What a day. Apparently I should be honored.
But damn, I hate these daytrips.
That doesn't matter right now, because Rana Malik still awaits my response. I am quite certain I want to deny him that response in the misguided hope that utter silence will result in him NOT sharing his brotherly advice with me. You see, I know that any utterance from me will result in the continuation of this conversation.

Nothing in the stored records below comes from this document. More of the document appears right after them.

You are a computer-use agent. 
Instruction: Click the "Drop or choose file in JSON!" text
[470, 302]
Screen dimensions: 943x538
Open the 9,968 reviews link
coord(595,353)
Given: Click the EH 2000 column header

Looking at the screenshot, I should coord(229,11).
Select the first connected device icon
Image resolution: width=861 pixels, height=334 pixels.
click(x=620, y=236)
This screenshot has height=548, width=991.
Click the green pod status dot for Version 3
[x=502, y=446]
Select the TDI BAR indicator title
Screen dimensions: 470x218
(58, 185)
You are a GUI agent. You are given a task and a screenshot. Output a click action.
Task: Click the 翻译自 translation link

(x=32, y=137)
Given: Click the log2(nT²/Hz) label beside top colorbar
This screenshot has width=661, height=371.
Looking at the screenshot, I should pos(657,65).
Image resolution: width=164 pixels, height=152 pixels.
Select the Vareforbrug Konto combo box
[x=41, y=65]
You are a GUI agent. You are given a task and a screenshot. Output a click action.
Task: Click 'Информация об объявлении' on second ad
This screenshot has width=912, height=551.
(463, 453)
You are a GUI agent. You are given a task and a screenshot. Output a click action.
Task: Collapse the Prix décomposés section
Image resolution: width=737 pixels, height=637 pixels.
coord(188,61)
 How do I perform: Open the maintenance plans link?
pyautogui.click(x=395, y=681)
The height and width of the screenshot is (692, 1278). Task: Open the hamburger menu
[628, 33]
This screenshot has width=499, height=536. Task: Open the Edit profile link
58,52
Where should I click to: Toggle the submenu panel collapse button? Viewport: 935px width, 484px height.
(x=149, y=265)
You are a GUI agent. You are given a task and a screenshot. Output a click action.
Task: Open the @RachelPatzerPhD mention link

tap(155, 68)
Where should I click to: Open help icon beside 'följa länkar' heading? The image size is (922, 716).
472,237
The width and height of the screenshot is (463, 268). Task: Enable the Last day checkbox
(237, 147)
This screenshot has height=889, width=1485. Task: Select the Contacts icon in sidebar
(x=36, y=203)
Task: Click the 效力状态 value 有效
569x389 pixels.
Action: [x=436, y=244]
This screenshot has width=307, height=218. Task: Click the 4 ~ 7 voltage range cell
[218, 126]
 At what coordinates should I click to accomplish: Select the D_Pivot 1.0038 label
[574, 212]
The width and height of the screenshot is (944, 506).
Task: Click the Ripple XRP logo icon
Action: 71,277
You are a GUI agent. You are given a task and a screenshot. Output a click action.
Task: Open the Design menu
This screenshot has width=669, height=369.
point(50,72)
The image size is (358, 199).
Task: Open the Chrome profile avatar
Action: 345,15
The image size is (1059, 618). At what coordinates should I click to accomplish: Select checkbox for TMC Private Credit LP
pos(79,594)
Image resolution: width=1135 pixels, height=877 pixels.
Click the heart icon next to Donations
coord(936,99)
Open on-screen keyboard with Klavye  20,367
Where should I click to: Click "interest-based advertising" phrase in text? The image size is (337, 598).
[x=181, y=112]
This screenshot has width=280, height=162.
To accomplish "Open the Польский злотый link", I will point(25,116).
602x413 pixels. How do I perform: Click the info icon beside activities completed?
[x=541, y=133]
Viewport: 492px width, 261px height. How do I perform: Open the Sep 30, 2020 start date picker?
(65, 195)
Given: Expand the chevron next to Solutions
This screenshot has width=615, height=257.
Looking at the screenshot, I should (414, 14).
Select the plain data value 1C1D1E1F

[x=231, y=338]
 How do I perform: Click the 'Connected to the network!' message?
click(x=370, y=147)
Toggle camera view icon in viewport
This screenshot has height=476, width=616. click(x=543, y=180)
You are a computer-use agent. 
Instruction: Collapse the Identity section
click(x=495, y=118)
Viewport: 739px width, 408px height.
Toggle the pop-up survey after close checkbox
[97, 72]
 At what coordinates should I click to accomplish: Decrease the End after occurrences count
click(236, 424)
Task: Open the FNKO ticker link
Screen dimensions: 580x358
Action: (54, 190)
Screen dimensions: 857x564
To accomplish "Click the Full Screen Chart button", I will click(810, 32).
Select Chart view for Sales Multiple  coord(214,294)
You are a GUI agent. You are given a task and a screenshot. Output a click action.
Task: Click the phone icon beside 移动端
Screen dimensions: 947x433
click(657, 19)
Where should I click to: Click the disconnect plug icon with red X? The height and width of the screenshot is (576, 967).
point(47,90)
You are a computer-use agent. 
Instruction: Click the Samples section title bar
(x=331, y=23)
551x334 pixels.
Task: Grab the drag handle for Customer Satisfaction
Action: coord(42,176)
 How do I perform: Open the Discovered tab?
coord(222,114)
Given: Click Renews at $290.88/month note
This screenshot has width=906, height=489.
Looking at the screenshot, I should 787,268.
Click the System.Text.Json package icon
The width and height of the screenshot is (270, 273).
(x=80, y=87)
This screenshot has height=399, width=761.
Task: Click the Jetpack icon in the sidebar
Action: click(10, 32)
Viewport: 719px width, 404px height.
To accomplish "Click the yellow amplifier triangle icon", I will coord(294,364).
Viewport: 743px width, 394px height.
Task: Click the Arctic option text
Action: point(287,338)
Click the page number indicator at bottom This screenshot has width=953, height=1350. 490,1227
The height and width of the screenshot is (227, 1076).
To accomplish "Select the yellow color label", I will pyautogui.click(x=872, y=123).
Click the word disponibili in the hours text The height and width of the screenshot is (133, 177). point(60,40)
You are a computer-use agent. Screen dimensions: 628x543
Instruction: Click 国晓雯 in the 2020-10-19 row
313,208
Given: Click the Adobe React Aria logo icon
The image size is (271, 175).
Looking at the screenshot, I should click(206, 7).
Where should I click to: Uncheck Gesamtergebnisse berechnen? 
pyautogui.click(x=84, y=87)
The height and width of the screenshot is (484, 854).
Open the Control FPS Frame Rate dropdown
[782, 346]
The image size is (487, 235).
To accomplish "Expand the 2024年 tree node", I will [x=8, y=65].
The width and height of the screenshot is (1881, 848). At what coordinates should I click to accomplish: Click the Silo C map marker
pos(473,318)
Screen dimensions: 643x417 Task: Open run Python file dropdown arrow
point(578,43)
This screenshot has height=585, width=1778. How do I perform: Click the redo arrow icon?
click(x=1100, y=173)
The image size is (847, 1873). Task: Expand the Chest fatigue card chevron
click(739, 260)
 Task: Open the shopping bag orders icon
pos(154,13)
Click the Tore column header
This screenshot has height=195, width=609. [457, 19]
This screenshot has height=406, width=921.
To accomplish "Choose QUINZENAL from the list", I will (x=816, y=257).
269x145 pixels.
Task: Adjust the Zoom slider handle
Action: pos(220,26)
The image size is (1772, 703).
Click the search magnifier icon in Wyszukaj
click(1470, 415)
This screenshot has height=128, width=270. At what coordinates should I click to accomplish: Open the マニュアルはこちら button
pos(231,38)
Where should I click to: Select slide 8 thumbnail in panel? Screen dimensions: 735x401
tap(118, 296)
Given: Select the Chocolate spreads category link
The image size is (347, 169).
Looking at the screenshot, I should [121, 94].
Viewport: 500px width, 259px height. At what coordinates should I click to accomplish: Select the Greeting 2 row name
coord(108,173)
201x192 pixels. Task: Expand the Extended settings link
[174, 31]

Somewhere deep down inside I even know what his advice is going to be: marriage. I don't know why I know this but in my heart I'm quite certain, even though I've never been psychic to begin with. Well, except for that one time when I knew somehow that the girl I was trying to chat up would eventually slap me.
But no, I am quite certain that I have not been endowed with extra sensory perceptive powers.
That' s quite a mouthful!
Despite this quite semi-certain inherent knowledge that I am in possession of, and I am of course referring to his upcoming advice rather than the fact that I'm not psychic, I am also quite hopeful that I'm wrong and that he will talk about something else.
Perhaps Rana Malik intends to advise me to leave this job so I can be rid of these goddamned daytrips. But that would mean that he doesn't know that the job market is saturated for a solitude loving lazy marketer.
Damn, he's still looking at me. Peering into my eyes…
Then there's always the hope that he may advise me to tell my boss how much I hate these daytrips. Hang on though, on second thought I think not. I'm sure even he'd know how that would turn out.
I sigh inwardly and decide to bite the bullet. I still have to spend the day being chauffeured around by him. Can't have him getting me lost.
"Hmm," I mouth, as imperceptivity as I humanly can, hoping that he'd ignore me and decide that I'm not worth his advice.
His eyes brighten. My response has clearly been registered and much appreciated.
"Sirjee," he begins by licking his lips, looking someone who's about to start a very tasty meal. "You look as if you're single."
Oh dear God no…
"I think you should get married," he nods his head vigorously as he says, as if the nodding will create tangibility to his abstract stratagem.
I guess I may need to reconsider the possibility that I am psychic.
And as a corollary, I'm not even sure if there can be such a thing as a tangible abstract stratagem. Isn't it sort of like flawed perfection? A phrase which is perfectly flawed in its own existence?
My digression cannot save me from the salvation offered to me by Rana Malik, so I nod my head non-committedly in his direction, again praying to all that's holy that this be the last of this conversations. After all, I'm in my twenties and I've known about a fling or two. I may even have considered a long term commitment with one of the flings; all for five minutes before I decided to bring light to my clearly deluded mind through a good and proper glass of red Tomato juice laced with Vodka.
But no matter what my past, and no matter what my future intention, I sure as hell don't need relationship advice… no wait… marriage advice from a fucking driver I've just met an hour ago.
No sir.
I get my share of marriage advice from my friends and family back home. I can't get through a single conversation with anyone without someone mentioning marriage.
I sigh and realize I'd give an arm and a leg for that Red Tomato Juice with Vodka. It may sound weird, but the tasty concoction is a result of my creativity and I bloody well love it. At the same moment I also realize once again how much I hate these daytrips to assorted towns in Pakistan where I must come either for a market check (to make sure my company's brands are available and displayed), or for an activity check (to make sure those who are supposed to be doing their job are… well… doing their job). Today is a daytrip with the objective of the later: I am here to train a bunch of executives on how to conduct an activation activity my brand is paying for.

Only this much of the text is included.